(Data entries)
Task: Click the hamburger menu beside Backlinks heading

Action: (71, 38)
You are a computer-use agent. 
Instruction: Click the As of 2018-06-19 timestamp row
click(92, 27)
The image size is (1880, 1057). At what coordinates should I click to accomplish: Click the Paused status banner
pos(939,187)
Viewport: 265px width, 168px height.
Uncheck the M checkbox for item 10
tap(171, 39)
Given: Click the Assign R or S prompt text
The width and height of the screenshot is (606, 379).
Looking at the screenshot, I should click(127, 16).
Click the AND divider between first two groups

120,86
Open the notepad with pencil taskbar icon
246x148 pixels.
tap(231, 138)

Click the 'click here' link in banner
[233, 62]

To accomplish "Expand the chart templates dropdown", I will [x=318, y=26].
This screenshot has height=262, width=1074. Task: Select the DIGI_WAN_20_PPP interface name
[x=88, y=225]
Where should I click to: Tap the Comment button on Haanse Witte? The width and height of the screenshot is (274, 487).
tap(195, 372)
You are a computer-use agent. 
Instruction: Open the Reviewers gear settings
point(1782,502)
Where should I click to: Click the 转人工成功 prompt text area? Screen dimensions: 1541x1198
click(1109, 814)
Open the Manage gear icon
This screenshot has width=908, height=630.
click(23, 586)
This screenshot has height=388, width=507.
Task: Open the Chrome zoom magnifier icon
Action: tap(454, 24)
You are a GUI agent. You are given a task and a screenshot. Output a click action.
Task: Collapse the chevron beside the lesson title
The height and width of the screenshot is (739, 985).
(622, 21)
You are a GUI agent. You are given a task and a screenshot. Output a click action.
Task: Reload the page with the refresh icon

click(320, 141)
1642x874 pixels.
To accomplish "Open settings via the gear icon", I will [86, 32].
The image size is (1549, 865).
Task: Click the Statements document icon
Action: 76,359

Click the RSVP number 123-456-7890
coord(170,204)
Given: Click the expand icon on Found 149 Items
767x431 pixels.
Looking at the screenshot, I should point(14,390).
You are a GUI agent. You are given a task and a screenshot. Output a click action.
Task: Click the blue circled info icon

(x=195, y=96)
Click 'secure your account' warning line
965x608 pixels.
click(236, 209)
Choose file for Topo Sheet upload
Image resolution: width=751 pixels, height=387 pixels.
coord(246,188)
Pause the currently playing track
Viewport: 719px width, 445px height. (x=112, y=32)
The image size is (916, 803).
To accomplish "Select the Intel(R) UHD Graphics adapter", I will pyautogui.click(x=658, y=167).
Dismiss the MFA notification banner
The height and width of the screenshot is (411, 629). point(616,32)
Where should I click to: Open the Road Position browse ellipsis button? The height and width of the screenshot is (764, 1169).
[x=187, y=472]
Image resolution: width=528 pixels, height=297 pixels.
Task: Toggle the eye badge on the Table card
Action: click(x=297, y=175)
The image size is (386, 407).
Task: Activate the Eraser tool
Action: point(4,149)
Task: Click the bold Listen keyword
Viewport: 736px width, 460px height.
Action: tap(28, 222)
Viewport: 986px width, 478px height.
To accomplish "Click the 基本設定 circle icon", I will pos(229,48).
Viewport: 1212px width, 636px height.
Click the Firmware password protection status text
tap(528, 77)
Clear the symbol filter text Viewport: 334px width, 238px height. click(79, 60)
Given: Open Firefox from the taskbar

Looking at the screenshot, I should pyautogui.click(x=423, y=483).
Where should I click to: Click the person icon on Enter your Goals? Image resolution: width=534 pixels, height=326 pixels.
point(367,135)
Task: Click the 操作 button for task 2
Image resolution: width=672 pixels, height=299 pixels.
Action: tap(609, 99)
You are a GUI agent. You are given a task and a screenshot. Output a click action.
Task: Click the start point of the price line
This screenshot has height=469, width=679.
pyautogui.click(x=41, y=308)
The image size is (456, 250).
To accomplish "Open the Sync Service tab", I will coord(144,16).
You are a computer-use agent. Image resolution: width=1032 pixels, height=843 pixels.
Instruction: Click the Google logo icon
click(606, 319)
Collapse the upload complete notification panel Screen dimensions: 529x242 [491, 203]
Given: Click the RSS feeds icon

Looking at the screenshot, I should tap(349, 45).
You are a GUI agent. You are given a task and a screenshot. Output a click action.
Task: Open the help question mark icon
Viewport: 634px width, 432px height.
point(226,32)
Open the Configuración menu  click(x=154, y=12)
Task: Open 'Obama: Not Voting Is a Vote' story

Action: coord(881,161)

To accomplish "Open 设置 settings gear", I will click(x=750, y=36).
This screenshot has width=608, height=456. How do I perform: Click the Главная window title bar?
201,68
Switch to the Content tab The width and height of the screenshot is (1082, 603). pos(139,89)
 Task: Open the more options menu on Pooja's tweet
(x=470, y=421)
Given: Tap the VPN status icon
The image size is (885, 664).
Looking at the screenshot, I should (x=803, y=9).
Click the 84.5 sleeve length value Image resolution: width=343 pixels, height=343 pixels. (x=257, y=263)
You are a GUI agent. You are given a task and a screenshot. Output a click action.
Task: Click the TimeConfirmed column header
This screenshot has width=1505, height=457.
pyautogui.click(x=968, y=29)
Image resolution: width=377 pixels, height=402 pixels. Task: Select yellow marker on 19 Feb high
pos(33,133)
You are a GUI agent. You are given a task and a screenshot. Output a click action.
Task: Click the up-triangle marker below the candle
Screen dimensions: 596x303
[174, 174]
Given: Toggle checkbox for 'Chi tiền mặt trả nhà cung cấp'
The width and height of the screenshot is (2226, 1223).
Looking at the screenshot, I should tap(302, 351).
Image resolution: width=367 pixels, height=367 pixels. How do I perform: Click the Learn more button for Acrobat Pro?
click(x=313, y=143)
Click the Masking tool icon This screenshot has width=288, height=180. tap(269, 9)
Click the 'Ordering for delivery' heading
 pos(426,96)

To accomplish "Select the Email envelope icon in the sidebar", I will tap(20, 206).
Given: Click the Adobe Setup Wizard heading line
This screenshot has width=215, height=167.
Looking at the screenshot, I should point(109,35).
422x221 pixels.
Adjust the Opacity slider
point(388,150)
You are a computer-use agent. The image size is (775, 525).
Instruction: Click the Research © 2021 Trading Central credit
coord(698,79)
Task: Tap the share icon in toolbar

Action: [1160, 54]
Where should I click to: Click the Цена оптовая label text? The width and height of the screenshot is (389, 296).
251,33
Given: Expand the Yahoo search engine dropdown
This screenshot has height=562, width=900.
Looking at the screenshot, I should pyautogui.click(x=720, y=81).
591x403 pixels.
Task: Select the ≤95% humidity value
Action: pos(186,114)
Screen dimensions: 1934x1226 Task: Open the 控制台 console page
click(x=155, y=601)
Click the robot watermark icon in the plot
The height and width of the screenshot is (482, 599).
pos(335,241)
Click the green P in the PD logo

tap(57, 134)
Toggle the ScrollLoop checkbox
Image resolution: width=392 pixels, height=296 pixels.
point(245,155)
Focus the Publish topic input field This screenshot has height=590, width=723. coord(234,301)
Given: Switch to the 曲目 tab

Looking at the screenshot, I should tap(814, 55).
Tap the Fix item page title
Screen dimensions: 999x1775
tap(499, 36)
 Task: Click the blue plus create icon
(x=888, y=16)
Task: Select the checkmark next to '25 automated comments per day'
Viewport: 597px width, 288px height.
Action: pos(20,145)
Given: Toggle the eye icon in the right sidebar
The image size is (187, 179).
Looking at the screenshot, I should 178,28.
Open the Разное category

#### Problem description
Output every line of the listing above as a numbered list, leaving out the blank lines.

#### Written answer
1. Task: Click the hamburger menu beside Backlinks heading
2. Action: (71, 38)
3. You are a computer-use agent. 
4. Instruction: Click the As of 2018-06-19 timestamp row
5. click(92, 27)
6. The image size is (1880, 1057). At what coordinates should I click to accomplish: Click the Paused status banner
7. pos(939,187)
8. Viewport: 265px width, 168px height.
9. Uncheck the M checkbox for item 10
10. tap(171, 39)
11. Given: Click the Assign R or S prompt text
12. The width and height of the screenshot is (606, 379).
13. Looking at the screenshot, I should click(127, 16).
14. Click the AND divider between first two groups
15. 120,86
16. Open the notepad with pencil taskbar icon
17. 246x148 pixels.
18. tap(231, 138)
19. Click the 'click here' link in banner
20. [233, 62]
21. To accomplish "Expand the chart templates dropdown", I will [x=318, y=26].
22. This screenshot has height=262, width=1074. Task: Select the DIGI_WAN_20_PPP interface name
23. [x=88, y=225]
24. Where should I click to: Tap the Comment button on Haanse Witte? The width and height of the screenshot is (274, 487).
25. tap(195, 372)
26. You are a computer-use agent. 
27. Instruction: Open the Reviewers gear settings
28. point(1782,502)
29. Where should I click to: Click the 转人工成功 prompt text area? Screen dimensions: 1541x1198
30. click(1109, 814)
31. Open the Manage gear icon
32. This screenshot has width=908, height=630.
33. click(23, 586)
34. This screenshot has height=388, width=507.
35. Task: Open the Chrome zoom magnifier icon
36. Action: tap(454, 24)
37. You are a GUI agent. You are given a task and a screenshot. Output a click action.
38. Task: Collapse the chevron beside the lesson title
39. The height and width of the screenshot is (739, 985).
40. (622, 21)
41. You are a GUI agent. You are given a task and a screenshot. Output a click action.
42. Task: Reload the page with the refresh icon
43. click(320, 141)
44. 1642x874 pixels.
45. To accomplish "Open settings via the gear icon", I will [86, 32].
46. The image size is (1549, 865).
47. Task: Click the Statements document icon
48. Action: 76,359
49. Click the RSVP number 123-456-7890
50. coord(170,204)
51. Given: Click the expand icon on Found 149 Items
52. 767x431 pixels.
53. Looking at the screenshot, I should point(14,390).
54. You are a GUI agent. You are given a task and a screenshot. Output a click action.
55. Task: Click the blue circled info icon
56. (x=195, y=96)
57. Click 'secure your account' warning line
58. 965x608 pixels.
59. click(236, 209)
60. Choose file for Topo Sheet upload
61. Image resolution: width=751 pixels, height=387 pixels.
62. coord(246,188)
63. Pause the currently playing track
64. Viewport: 719px width, 445px height. (x=112, y=32)
65. The image size is (916, 803).
66. To accomplish "Select the Intel(R) UHD Graphics adapter", I will pyautogui.click(x=658, y=167).
67. Dismiss the MFA notification banner
68. The height and width of the screenshot is (411, 629). point(616,32)
69. Where should I click to: Open the Road Position browse ellipsis button? The height and width of the screenshot is (764, 1169).
70. [x=187, y=472]
71. Image resolution: width=528 pixels, height=297 pixels.
72. Task: Toggle the eye badge on the Table card
73. Action: click(x=297, y=175)
74. The image size is (386, 407).
75. Task: Activate the Eraser tool
76. Action: point(4,149)
77. Task: Click the bold Listen keyword
78. Viewport: 736px width, 460px height.
79. Action: tap(28, 222)
80. Viewport: 986px width, 478px height.
81. To accomplish "Click the 基本設定 circle icon", I will pos(229,48).
82. Viewport: 1212px width, 636px height.
83. Click the Firmware password protection status text
84. tap(528, 77)
85. Clear the symbol filter text Viewport: 334px width, 238px height. click(79, 60)
86. Given: Open Firefox from the taskbar
87. Looking at the screenshot, I should pyautogui.click(x=423, y=483).
88. Where should I click to: Click the person icon on Enter your Goals? Image resolution: width=534 pixels, height=326 pixels.
89. point(367,135)
90. Task: Click the 操作 button for task 2
91. Image resolution: width=672 pixels, height=299 pixels.
92. Action: tap(609, 99)
93. You are a GUI agent. You are given a task and a screenshot. Output a click action.
94. Task: Click the start point of the price line
95. This screenshot has height=469, width=679.
96. pyautogui.click(x=41, y=308)
97. The image size is (456, 250).
98. To accomplish "Open the Sync Service tab", I will coord(144,16).
99. You are a computer-use agent. Image resolution: width=1032 pixels, height=843 pixels.
100. Instruction: Click the Google logo icon
101. click(606, 319)
102. Collapse the upload complete notification panel Screen dimensions: 529x242 [491, 203]
103. Given: Click the RSS feeds icon
104. Looking at the screenshot, I should tap(349, 45).
105. You are a GUI agent. You are given a task and a screenshot. Output a click action.
106. Task: Open the help question mark icon
107. Viewport: 634px width, 432px height.
108. point(226,32)
109. Open the Configuración menu  click(x=154, y=12)
110. Task: Open 'Obama: Not Voting Is a Vote' story
111. Action: coord(881,161)
112. To accomplish "Open 设置 settings gear", I will click(x=750, y=36).
113. This screenshot has width=608, height=456. How do I perform: Click the Главная window title bar?
114. 201,68
115. Switch to the Content tab The width and height of the screenshot is (1082, 603). pos(139,89)
116.  Task: Open the more options menu on Pooja's tweet
117. (x=470, y=421)
118. Given: Tap the VPN status icon
119. The image size is (885, 664).
120. Looking at the screenshot, I should (x=803, y=9).
121. Click the 84.5 sleeve length value Image resolution: width=343 pixels, height=343 pixels. (x=257, y=263)
122. You are a GUI agent. You are given a task and a screenshot. Output a click action.
123. Task: Click the TimeConfirmed column header
124. This screenshot has width=1505, height=457.
125. pyautogui.click(x=968, y=29)
126. Image resolution: width=377 pixels, height=402 pixels. Task: Select yellow marker on 19 Feb high
127. pos(33,133)
128. You are a GUI agent. You are given a task and a screenshot. Output a click action.
129. Task: Click the up-triangle marker below the candle
130. Screen dimensions: 596x303
131. [174, 174]
132. Given: Toggle checkbox for 'Chi tiền mặt trả nhà cung cấp'
133. The width and height of the screenshot is (2226, 1223).
134. Looking at the screenshot, I should tap(302, 351).
135. Image resolution: width=367 pixels, height=367 pixels. How do I perform: Click the Learn more button for Acrobat Pro?
136. click(x=313, y=143)
137. Click the Masking tool icon This screenshot has width=288, height=180. tap(269, 9)
138. Click the 'Ordering for delivery' heading
139.  pos(426,96)
140. To accomplish "Select the Email envelope icon in the sidebar", I will tap(20, 206).
141. Given: Click the Adobe Setup Wizard heading line
142. This screenshot has width=215, height=167.
143. Looking at the screenshot, I should point(109,35).
144. 422x221 pixels.
145. Adjust the Opacity slider
146. point(388,150)
147. You are a computer-use agent. The image size is (775, 525).
148. Instruction: Click the Research © 2021 Trading Central credit
149. coord(698,79)
150. Task: Tap the share icon in toolbar
151. Action: [1160, 54]
152. Where should I click to: Click the Цена оптовая label text? The width and height of the screenshot is (389, 296).
153. 251,33
154. Given: Expand the Yahoo search engine dropdown
155. This screenshot has height=562, width=900.
156. Looking at the screenshot, I should pyautogui.click(x=720, y=81).
157. 591x403 pixels.
158. Task: Select the ≤95% humidity value
159. Action: pos(186,114)
160. Screen dimensions: 1934x1226 Task: Open the 控制台 console page
161. click(x=155, y=601)
162. Click the robot watermark icon in the plot
163. The height and width of the screenshot is (482, 599).
164. pos(335,241)
165. Click the green P in the PD logo
166. tap(57, 134)
167. Toggle the ScrollLoop checkbox
168. Image resolution: width=392 pixels, height=296 pixels.
169. point(245,155)
170. Focus the Publish topic input field This screenshot has height=590, width=723. coord(234,301)
171. Given: Switch to the 曲目 tab
172. Looking at the screenshot, I should tap(814, 55).
173. Tap the Fix item page title
174. Screen dimensions: 999x1775
175. tap(499, 36)
176.  Task: Click the blue plus create icon
177. (x=888, y=16)
178. Task: Select the checkmark next to '25 automated comments per day'
179. Viewport: 597px width, 288px height.
180. Action: pos(20,145)
181. Given: Toggle the eye icon in the right sidebar
182. The image size is (187, 179).
183. Looking at the screenshot, I should 178,28.
184. Open the Разное category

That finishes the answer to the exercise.